_WHAT THIS TASK INVOLVES:_
Check each line of the entries below for the string "sidebar"; copy every line where it appears.

_DATASET EXCERPTS:_

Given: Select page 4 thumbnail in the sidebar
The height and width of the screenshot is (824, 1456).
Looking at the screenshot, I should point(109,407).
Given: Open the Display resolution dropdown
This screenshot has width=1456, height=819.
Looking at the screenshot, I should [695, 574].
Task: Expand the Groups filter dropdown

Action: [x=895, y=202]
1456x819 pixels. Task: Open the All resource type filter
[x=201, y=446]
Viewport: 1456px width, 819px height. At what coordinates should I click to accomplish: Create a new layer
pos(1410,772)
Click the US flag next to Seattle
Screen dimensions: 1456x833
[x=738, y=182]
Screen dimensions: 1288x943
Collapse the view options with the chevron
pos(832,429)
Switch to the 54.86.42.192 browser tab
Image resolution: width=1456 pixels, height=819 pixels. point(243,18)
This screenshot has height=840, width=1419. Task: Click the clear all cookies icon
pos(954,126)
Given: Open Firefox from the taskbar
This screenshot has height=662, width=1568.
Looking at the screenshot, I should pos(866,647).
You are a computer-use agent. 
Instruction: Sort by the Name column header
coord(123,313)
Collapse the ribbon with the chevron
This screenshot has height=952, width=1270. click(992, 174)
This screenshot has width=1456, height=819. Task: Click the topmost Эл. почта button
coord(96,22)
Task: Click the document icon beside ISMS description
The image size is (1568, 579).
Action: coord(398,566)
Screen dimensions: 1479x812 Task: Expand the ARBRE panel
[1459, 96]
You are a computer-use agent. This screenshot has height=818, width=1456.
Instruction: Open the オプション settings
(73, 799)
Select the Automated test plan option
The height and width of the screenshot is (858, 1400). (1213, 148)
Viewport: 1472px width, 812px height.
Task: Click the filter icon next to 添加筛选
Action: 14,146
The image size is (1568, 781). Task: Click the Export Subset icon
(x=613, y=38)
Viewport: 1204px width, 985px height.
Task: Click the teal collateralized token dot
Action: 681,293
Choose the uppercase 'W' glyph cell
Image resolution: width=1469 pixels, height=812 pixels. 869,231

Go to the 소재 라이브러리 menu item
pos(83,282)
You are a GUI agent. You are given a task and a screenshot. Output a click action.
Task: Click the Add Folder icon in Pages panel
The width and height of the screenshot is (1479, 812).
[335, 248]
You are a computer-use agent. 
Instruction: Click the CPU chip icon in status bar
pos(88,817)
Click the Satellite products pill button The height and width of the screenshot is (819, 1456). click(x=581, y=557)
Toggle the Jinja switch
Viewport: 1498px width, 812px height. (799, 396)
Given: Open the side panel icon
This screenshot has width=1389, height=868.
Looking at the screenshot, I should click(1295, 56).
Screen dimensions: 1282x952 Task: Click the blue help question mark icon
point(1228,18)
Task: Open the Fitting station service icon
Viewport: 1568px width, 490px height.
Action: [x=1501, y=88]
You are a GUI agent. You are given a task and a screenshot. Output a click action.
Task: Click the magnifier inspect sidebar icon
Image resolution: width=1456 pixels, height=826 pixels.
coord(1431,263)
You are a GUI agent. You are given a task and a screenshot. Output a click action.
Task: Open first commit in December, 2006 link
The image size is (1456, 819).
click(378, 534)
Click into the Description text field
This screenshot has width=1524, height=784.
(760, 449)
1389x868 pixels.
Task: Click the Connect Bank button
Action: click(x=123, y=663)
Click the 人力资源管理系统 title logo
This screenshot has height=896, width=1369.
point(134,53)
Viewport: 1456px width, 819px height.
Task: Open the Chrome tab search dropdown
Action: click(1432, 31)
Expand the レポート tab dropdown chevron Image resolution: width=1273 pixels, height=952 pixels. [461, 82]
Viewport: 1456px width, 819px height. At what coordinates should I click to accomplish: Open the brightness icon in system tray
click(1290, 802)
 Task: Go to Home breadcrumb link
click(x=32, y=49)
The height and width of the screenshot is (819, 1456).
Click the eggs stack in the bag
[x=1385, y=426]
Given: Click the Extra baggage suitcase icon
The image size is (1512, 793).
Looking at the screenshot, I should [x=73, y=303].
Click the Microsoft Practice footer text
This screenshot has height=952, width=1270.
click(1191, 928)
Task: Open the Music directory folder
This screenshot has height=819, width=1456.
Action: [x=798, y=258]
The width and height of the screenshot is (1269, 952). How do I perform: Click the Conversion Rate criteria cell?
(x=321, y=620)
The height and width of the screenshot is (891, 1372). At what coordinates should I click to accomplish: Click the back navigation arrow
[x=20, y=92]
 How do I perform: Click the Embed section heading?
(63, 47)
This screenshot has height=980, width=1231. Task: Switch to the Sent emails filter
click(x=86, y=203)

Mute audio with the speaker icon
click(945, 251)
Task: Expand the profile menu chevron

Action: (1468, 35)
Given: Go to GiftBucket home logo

_RESULT FOR THIS TASK:_
Given: Select page 4 thumbnail in the sidebar
Task: Click the magnifier inspect sidebar icon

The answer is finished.